Table 2 — Cis vs non-cis within each genomic class

table_cis <- lnc_tier1 %>%
  count(species, genomic_class, cis_trans_class, name = "n_lnc") %>%
  group_by(species, genomic_class) %>%
  mutate(
    total_in_class = sum(n_lnc),
    prop_in_class = n_lnc / total_in_class
  ) %>%
  ungroup()

table_cis
species genomic_class cis_trans_class n_lnc total_in_class prop_in_class
Apul intergenic cis 6233 26249 0.23745666501581011
Apul intergenic non_cis_or_unknown 20016 26249 0.7625433349841899
Apul intronic cis 803 2404 0.334026622296173
Apul intronic non_cis_or_unknown 1601 2404 0.6659733777038269
Apul antisense_exonic cis 1434 2130 0.6732394366197183
Apul antisense_exonic non_cis_or_unknown 696 2130 0.3267605633802817
Apul sense_exonic cis 1392 2227 0.6250561293219578
Apul sense_exonic non_cis_or_unknown 835 2227 0.3749438706780422
Peve intergenic cis 5756 15259 0.3772200013107019
Peve intergenic non_cis_or_unknown 9503 15259 0.6227799986892981
Peve intronic cis 682 1420 0.4802816901408451
Peve intronic non_cis_or_unknown 738 1420 0.5197183098591549
Peve antisense_exonic cis 1648 1936 0.8512396694214877
Peve antisense_exonic non_cis_or_unknown 288 1936 0.1487603305785124
Peve sense_exonic cis 1166 1480 0.7878378378378378
Peve sense_exonic non_cis_or_unknown 314 1480 0.21216216216216216
Ptuh intergenic cis 3141 13552 0.23177390791027155
Ptuh intergenic non_cis_or_unknown 10411 13552 0.7682260920897285
Ptuh intronic cis 277 848 0.3266509433962264
Ptuh intronic non_cis_or_unknown 571 848 0.6733490566037735
Ptuh antisense_exonic cis 887 1355 0.6546125461254613
Ptuh antisense_exonic non_cis_or_unknown 468 1355 0.34538745387453873
Ptuh sense_exonic cis 761 1505 0.5056478405315614
Ptuh sense_exonic non_cis_or_unknown 744 1505 0.4943521594684385

Notes / gotchas

  • Sample name harmonization is doing a lot of work here (especially for lncRNA matrices with embedded metadata in column names).
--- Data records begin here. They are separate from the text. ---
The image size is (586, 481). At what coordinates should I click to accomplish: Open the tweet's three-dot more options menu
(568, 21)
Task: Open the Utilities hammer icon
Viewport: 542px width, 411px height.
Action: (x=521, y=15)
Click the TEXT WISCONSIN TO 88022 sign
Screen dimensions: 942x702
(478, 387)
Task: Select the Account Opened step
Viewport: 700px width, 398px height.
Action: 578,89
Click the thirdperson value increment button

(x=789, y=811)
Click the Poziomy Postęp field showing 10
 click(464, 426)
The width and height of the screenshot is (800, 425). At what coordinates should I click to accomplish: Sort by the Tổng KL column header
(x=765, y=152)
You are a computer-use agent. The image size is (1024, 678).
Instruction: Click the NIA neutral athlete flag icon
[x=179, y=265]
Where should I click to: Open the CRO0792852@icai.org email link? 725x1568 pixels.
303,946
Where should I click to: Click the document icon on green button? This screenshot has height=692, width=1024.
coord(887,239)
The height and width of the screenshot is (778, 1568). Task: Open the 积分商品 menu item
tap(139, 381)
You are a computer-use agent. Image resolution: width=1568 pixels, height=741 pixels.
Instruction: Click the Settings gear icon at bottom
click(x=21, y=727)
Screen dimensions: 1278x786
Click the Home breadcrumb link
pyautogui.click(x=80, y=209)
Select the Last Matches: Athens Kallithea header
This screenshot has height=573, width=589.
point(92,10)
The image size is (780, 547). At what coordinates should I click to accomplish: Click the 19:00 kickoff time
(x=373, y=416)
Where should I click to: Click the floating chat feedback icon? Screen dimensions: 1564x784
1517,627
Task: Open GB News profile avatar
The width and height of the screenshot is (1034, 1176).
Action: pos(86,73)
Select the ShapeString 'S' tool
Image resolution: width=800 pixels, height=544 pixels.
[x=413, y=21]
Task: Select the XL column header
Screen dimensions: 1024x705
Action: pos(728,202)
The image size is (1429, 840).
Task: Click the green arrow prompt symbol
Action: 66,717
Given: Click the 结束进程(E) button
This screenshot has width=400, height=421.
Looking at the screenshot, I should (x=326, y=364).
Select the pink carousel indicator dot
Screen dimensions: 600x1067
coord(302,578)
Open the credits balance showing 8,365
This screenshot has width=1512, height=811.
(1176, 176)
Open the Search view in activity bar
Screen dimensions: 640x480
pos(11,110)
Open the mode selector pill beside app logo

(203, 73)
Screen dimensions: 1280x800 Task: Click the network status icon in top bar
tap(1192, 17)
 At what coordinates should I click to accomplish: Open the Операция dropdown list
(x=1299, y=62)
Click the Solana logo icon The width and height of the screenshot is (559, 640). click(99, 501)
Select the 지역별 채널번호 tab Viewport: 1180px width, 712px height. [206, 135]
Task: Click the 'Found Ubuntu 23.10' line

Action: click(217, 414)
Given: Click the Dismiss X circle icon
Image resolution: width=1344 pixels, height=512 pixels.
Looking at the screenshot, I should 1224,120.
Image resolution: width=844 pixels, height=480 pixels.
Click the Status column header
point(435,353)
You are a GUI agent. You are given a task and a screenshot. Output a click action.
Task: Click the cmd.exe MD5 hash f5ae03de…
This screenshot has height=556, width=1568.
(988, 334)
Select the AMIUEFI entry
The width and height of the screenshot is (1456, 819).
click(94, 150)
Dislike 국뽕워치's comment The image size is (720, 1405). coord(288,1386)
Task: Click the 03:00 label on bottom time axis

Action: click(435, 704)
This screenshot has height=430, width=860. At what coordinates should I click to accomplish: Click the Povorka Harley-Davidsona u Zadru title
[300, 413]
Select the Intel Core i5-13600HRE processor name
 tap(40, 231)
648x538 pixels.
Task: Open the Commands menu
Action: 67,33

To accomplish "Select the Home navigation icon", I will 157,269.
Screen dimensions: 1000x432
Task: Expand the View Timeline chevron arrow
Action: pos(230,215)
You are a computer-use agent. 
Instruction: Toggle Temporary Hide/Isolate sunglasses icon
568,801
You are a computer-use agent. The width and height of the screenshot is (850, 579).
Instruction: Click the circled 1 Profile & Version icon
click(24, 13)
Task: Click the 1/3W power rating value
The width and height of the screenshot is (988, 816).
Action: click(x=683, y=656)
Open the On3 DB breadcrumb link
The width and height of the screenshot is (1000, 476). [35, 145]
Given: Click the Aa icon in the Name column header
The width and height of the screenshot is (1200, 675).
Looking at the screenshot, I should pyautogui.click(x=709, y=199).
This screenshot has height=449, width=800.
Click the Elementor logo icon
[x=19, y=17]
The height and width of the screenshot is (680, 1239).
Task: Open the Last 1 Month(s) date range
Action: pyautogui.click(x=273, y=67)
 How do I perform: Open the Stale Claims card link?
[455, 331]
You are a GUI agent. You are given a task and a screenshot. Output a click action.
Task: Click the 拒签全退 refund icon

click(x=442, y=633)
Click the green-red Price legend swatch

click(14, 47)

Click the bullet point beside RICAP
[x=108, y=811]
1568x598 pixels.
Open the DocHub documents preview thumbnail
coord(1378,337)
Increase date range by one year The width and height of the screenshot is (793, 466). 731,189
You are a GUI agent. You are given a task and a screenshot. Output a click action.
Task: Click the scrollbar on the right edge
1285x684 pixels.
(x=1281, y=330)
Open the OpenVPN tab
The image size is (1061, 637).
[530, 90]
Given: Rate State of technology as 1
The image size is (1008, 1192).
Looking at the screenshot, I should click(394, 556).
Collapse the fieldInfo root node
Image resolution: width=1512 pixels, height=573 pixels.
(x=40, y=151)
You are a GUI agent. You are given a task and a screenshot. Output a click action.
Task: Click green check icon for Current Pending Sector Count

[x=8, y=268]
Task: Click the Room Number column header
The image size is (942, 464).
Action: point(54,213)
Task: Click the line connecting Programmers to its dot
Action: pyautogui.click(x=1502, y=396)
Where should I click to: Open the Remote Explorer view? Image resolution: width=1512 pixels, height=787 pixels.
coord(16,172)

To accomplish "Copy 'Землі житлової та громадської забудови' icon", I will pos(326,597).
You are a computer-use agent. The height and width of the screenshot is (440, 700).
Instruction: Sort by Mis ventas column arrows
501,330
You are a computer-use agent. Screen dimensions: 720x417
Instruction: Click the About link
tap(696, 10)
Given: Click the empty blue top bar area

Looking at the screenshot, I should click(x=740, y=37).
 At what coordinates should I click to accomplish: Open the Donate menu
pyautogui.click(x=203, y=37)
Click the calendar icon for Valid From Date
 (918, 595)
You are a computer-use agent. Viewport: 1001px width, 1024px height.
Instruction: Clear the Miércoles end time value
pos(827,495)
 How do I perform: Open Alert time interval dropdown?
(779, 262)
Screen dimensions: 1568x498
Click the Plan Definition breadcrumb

If any species fails with “Too few overlapping samples…”, print colnames(lnc_data) and colnames(gene_data) immediately after cleaning and compare.
  • Intronic calling is conservative: it requires the lncRNA interval to be fully contained in a gene body (-f 1.0) and on the same strand (-s).
  • cis calling is also conservative: proximity and correlation are required.